(Recorded data)
————————

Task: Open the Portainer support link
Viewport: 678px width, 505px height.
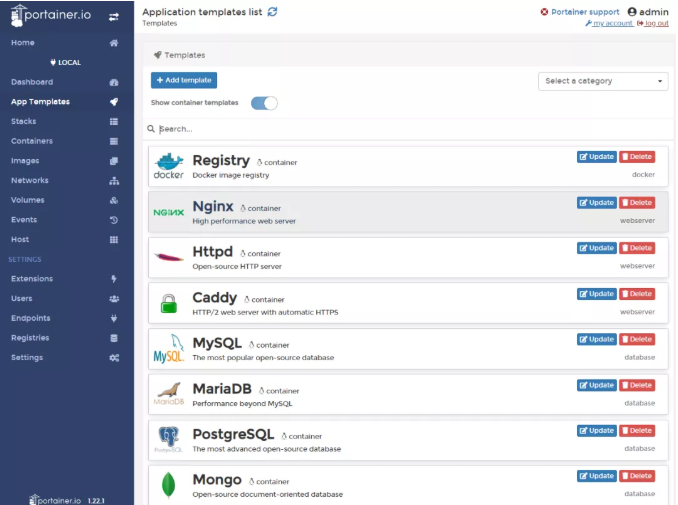Action: point(585,12)
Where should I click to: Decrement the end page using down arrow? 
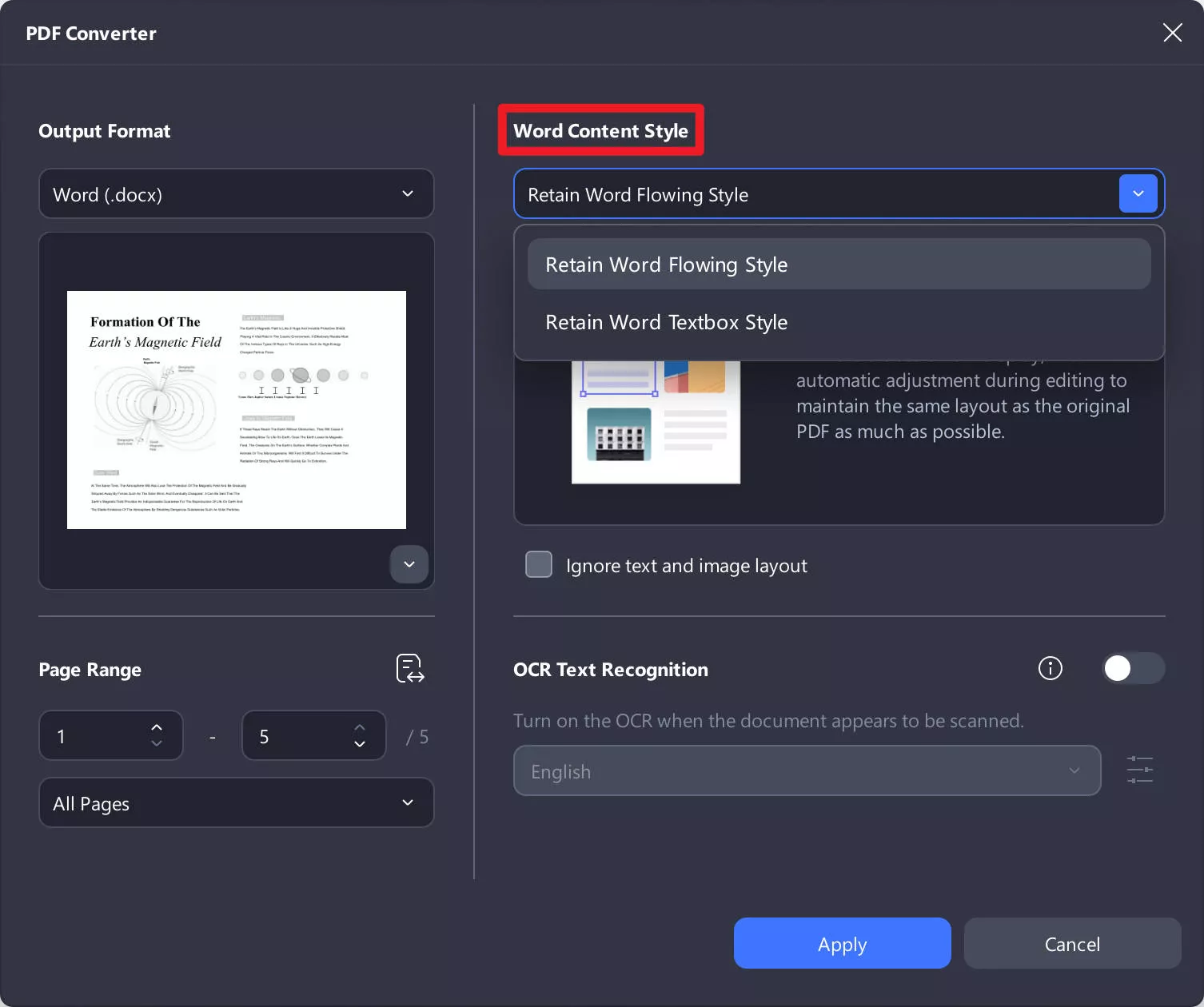(360, 745)
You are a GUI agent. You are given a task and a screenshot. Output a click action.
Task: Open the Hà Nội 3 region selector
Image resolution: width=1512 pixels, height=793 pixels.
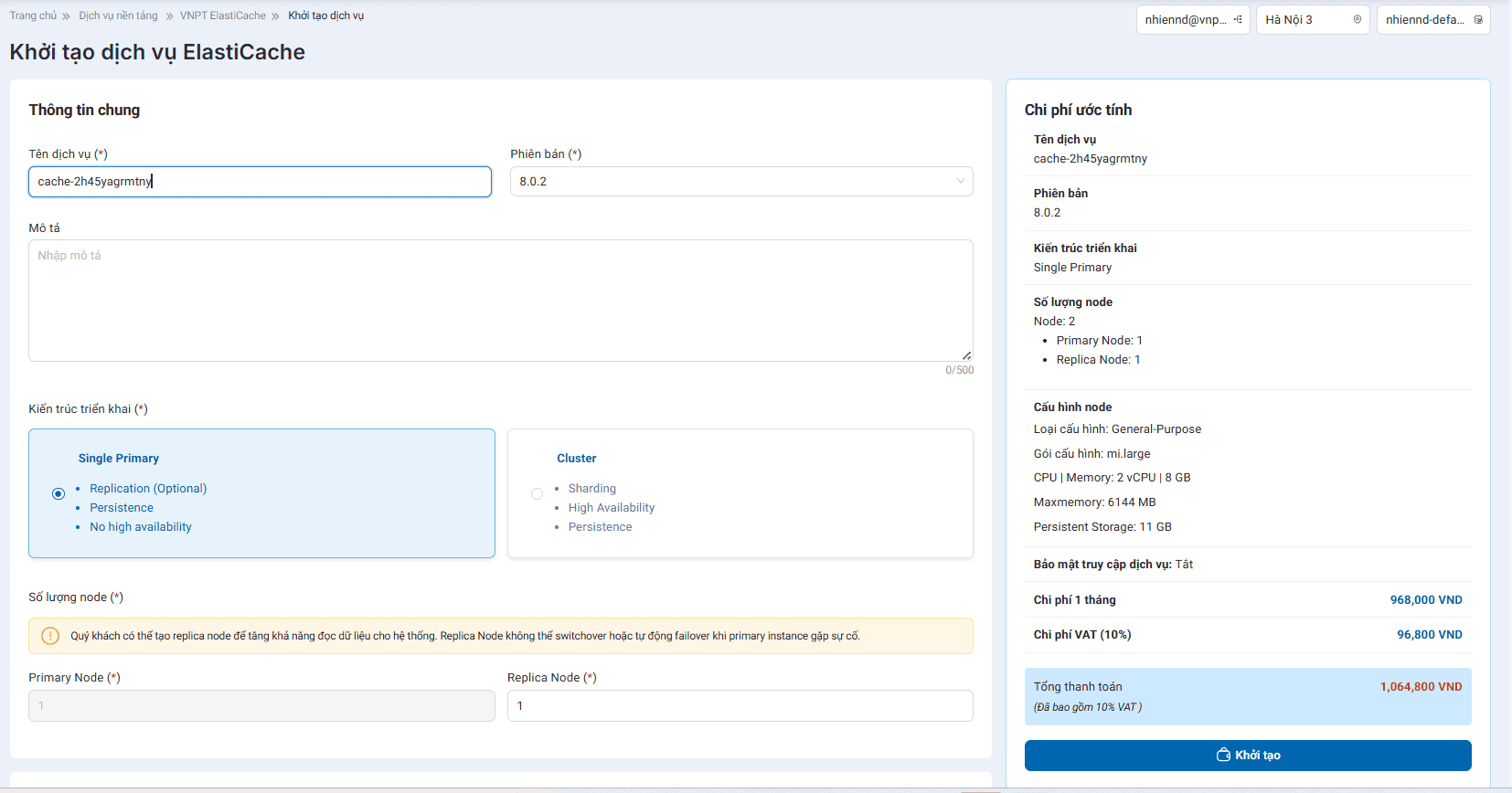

————————

WHAT THE TASK ASKS =
Although the records above contain pictures, only their text is to be repeated, exactly as given.

RESULT OF THIS TASK =
Task: Open the Portainer support link
Viewport: 678px width, 505px height.
Action: point(585,12)
Where should I click to: Decrement the end page using down arrow? 
(360, 745)
You are a GUI agent. You are given a task and a screenshot. Output a click action.
Task: Open the Hà Nội 3 region selector
Image resolution: width=1512 pixels, height=793 pixels.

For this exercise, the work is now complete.